— Given problem —
Set out the records from the line with "The height and width of the screenshot is (720, 1280)." to the line with "click(x=1223, y=469)", both included, as a JSON list of strings with one string per line. Leave out blank lines.

— Provided information —
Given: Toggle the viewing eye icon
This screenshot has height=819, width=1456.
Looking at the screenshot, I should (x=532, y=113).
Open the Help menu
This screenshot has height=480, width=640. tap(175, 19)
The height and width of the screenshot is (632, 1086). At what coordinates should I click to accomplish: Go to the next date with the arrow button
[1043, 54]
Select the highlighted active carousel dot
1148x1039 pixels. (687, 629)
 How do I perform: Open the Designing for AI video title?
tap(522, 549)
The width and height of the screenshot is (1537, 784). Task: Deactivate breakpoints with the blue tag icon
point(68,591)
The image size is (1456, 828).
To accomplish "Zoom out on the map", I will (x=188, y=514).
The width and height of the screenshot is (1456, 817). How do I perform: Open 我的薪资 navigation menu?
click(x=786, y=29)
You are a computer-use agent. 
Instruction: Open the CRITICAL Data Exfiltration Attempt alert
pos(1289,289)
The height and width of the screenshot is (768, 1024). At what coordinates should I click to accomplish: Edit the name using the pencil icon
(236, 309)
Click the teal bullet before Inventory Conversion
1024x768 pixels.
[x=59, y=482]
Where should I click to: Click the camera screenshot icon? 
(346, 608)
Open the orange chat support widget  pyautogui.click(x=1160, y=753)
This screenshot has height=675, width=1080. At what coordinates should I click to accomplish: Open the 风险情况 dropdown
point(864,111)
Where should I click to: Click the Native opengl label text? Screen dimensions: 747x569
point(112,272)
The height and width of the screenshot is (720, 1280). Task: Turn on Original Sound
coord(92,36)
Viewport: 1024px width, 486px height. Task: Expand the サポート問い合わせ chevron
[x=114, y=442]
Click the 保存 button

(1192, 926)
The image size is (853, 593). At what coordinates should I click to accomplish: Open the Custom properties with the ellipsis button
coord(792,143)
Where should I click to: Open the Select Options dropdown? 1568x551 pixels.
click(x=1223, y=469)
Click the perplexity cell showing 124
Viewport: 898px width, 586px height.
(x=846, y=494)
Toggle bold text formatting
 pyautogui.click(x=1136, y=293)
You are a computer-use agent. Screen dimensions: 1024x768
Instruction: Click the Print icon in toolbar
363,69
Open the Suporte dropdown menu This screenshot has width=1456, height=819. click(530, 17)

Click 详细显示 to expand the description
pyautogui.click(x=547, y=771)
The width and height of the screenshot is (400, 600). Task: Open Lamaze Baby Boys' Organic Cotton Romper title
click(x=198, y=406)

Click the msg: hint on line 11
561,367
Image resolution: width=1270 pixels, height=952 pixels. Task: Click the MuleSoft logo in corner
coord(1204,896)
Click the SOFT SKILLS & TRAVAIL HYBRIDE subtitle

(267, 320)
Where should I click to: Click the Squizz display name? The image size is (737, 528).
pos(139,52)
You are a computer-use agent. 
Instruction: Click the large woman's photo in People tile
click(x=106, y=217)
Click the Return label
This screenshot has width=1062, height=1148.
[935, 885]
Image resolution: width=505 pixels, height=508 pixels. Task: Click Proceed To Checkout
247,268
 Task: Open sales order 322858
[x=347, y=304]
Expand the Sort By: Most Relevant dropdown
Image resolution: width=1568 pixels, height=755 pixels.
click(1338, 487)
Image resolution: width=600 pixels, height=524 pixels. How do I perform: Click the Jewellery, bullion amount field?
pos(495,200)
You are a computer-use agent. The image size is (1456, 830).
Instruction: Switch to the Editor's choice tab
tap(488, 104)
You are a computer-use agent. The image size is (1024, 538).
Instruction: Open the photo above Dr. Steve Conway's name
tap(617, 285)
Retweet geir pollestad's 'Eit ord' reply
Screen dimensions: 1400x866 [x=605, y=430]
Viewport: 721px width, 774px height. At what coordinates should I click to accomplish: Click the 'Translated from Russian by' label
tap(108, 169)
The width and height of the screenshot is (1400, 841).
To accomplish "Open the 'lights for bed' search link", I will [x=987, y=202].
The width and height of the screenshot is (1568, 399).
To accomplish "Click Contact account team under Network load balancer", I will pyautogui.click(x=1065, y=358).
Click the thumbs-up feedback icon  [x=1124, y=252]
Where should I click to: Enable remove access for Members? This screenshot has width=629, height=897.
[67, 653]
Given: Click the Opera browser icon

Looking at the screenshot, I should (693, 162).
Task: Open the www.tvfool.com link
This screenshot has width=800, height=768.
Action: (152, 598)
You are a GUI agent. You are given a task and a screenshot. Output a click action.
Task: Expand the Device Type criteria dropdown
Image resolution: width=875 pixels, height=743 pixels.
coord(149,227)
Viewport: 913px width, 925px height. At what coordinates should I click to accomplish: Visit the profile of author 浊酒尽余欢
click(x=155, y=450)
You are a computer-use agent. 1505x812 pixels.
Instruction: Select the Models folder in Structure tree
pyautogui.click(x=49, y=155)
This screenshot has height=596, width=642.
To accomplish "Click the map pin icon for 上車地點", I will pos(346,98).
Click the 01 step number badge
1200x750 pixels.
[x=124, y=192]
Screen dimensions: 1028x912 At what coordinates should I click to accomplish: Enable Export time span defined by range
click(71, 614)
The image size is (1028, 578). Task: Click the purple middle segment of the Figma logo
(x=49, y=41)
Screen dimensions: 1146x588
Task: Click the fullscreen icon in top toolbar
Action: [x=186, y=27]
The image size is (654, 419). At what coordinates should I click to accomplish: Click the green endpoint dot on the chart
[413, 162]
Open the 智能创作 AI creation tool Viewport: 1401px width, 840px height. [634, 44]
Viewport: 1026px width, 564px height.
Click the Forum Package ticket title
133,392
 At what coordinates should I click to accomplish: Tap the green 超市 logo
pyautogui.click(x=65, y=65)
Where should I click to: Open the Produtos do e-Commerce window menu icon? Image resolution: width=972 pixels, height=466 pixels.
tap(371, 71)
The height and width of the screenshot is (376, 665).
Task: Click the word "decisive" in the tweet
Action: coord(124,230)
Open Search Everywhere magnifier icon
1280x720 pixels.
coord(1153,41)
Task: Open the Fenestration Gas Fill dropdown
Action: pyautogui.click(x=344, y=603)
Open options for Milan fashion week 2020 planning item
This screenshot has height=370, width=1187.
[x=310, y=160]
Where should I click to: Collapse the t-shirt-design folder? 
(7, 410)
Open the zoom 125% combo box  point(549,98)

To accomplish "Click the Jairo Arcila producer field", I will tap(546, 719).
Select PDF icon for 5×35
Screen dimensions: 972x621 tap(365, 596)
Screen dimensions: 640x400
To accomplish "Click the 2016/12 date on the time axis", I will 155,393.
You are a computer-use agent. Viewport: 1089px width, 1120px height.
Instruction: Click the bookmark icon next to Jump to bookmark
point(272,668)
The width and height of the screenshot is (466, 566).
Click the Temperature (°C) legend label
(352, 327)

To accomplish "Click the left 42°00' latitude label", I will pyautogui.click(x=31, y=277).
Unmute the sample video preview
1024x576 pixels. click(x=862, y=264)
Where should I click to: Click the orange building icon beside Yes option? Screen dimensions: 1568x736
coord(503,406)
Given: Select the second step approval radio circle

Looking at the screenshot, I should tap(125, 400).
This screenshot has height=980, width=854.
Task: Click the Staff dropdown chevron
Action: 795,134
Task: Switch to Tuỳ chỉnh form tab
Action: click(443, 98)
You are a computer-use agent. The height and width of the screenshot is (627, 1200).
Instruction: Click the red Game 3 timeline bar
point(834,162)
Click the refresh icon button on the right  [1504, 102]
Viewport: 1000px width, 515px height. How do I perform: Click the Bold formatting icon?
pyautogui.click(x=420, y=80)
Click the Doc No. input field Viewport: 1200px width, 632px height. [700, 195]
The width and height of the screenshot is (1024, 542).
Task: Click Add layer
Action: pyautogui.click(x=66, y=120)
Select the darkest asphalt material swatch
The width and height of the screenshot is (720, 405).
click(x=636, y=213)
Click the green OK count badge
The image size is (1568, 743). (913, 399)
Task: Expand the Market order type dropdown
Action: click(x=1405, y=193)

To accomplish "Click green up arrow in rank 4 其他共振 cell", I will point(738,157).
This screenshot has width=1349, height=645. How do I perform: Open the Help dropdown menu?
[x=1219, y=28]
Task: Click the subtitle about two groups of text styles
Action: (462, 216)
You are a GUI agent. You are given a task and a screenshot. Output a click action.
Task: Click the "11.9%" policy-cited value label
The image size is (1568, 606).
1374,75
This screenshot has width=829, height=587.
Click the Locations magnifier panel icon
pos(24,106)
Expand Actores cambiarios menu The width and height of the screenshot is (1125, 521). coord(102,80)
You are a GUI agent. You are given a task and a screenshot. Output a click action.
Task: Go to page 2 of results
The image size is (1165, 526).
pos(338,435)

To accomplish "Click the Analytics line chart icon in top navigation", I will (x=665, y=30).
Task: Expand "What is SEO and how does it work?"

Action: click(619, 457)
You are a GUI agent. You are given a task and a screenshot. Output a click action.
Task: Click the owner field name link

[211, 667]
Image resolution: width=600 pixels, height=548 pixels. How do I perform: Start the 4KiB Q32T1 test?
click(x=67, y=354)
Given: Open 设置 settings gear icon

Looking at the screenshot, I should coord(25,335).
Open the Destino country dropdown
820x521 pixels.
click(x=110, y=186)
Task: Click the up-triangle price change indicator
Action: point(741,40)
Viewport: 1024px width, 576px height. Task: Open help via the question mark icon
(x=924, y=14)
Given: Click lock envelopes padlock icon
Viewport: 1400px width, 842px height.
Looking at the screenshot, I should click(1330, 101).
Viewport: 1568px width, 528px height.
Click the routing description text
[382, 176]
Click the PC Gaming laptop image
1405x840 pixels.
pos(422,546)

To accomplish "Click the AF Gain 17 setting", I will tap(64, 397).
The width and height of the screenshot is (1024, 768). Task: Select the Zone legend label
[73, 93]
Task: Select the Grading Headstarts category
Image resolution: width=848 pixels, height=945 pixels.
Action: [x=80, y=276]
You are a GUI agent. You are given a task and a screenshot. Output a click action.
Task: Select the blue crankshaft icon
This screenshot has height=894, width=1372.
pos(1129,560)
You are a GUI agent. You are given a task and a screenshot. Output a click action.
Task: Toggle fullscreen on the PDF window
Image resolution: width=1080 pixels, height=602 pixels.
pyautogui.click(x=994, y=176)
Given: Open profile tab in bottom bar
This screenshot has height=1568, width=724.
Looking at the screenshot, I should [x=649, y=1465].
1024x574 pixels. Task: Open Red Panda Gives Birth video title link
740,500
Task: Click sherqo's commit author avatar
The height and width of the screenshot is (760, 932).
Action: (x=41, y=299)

— The reply —
[
  "The height and width of the screenshot is (720, 1280). Task: Turn on Original Sound",
  "coord(92,36)",
  "Viewport: 1024px width, 486px height. Task: Expand the サポート問い合わせ chevron",
  "[x=114, y=442]",
  "Click the 保存 button",
  "(1192, 926)",
  "The image size is (853, 593). At what coordinates should I click to accomplish: Open the Custom properties with the ellipsis button",
  "coord(792,143)",
  "Where should I click to: Open the Select Options dropdown? 1568x551 pixels.",
  "click(x=1223, y=469)"
]